Entertainment & Arts

Latest Fourth Plinth works unveiled

(l-r) Hans Haacke's Gift Horse and David Shrigley's Really Good Image copyright Getty Images
Image caption The two artworks will be the 10th and 11th to appear on the plinth, built in 1841 but left empty after the money ran out to build a statue of William IV

A skeletal riderless horse and a 10-metre-high thumbs up are the latest works that will take their place on the fourth plinth in Trafalgar Square.

Gift Horse, with an electronic ribbon tied to its leg displaying live Stock Exchange prices, is by German Hans Haacke.
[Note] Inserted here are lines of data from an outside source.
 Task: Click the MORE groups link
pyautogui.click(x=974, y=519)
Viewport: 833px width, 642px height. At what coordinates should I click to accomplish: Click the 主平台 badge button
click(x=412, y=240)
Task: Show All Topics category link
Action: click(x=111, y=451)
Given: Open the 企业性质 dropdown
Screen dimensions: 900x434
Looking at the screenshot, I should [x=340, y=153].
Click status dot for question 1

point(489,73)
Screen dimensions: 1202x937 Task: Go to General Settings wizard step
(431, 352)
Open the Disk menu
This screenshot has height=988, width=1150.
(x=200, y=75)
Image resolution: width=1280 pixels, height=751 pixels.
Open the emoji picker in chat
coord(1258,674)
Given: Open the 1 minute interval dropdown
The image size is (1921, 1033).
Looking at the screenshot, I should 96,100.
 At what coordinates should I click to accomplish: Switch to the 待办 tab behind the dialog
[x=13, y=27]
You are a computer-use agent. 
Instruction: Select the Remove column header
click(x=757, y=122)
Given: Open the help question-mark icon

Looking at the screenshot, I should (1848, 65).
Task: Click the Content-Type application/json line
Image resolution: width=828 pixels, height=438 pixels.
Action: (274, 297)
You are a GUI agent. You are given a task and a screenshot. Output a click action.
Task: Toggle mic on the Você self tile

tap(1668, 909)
It will be unveiled next year.

David Shrigley's bronze thumbs up - Really Good - will be unveiled in 2016.

Mayor of London Boris Johnson said the "two very different sculptures" were "wryly enigmatic in their own way".

"Our rolling programme of art continues to surprise, providing a contrast to its historic surroundings and giving Londoners and visitors alike another reason to visit Trafalgar Square."

Haacke based his work - a nod to the equestrian statue of William IV originally planned for the plinth - on an etching by George Stubbs.

"I hope the other two horses on Trafalgar Square, the one carrying Charles I, strutting, and the other, with George IV on its back - rather stoic - accept the newcomer graciously and recognise that their temporary companion has a lot to talk about."

The stock exchange ticker makes the link between power, money and history, with Haacke saying he hoped visitors would be "intrigued".


British artist Shrigley's artwork has been cast with a disproportionately long thumb and is intended to engender a sense of positivity.

The artist, who was shortlisted for last year's Turner Prize, called his work "slightly satirical but also serious at the same time".

The two latest artworks will be the 10th and 11th to appear on the plinth, built in 1841.

"The large number of visitors to Trafalgar Square, from both near and far, makes it an ideal location to showcase new works and give everyone the opportunity to appreciate art that they may not normally see or have access to," said Joyce Wilson, of Arts Council England - which supports the Fourth Plinth programme.

Funded by the Mayor of London, the programme invites world-class artists to make new works to stand in the heart of the city.

The 10-strong commissioning group includes artists Jeremy Deller and Grayson Perry, and broadcaster Jon Snow.

Mark Wallinger's figure Ecce Homo was the first piece to stand on the empty plinth - in the northwest corner of the square - in 1999.